(Stored data entries)

::::::

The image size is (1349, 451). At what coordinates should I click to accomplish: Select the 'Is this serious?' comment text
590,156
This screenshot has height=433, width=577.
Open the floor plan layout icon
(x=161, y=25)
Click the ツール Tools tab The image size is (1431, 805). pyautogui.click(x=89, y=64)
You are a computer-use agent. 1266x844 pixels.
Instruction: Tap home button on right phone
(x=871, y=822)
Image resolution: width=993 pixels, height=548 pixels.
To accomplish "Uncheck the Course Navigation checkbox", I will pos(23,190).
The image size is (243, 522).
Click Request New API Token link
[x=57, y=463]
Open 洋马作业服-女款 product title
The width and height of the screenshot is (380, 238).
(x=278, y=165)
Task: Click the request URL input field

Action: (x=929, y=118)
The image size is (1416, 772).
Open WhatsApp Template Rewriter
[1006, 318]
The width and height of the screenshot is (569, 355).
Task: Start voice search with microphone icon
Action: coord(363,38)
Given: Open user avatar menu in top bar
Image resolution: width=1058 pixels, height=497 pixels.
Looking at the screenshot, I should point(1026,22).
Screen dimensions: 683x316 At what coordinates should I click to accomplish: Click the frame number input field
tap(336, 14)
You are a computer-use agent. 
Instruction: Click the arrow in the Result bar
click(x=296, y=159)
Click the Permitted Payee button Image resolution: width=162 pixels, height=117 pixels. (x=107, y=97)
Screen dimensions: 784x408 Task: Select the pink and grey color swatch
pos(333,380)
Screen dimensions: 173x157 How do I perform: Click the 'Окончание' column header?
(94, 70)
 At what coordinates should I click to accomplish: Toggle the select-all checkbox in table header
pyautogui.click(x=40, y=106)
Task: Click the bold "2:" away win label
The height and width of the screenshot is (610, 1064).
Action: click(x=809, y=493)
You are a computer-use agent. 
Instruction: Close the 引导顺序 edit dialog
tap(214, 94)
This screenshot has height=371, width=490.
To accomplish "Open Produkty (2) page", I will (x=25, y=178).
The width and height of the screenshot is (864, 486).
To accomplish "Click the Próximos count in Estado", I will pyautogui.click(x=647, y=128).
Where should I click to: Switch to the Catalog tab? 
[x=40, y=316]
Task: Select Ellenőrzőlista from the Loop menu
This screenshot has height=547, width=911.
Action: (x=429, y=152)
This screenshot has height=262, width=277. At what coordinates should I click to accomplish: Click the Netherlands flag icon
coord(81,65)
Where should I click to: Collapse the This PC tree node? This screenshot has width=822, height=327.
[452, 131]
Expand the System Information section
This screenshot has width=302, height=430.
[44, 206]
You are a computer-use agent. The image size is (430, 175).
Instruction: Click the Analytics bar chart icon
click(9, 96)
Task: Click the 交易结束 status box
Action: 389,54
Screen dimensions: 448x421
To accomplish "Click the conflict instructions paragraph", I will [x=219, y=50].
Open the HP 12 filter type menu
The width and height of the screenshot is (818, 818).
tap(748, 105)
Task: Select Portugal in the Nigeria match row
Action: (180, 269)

::::::

The task:
In the entries above, one line contains "This screenshot has height=547, width=911." and another contains "You are a computer-use agent. The". Reproduce exactly those two lines and the lines between them, nothing else.

Solution for this task:
This screenshot has height=547, width=911.
Action: (x=429, y=152)
This screenshot has height=262, width=277. At what coordinates should I click to accomplish: Click the Netherlands flag icon
coord(81,65)
Where should I click to: Collapse the This PC tree node? This screenshot has width=822, height=327.
[452, 131]
Expand the System Information section
This screenshot has width=302, height=430.
[44, 206]
You are a computer-use agent. The image size is (430, 175).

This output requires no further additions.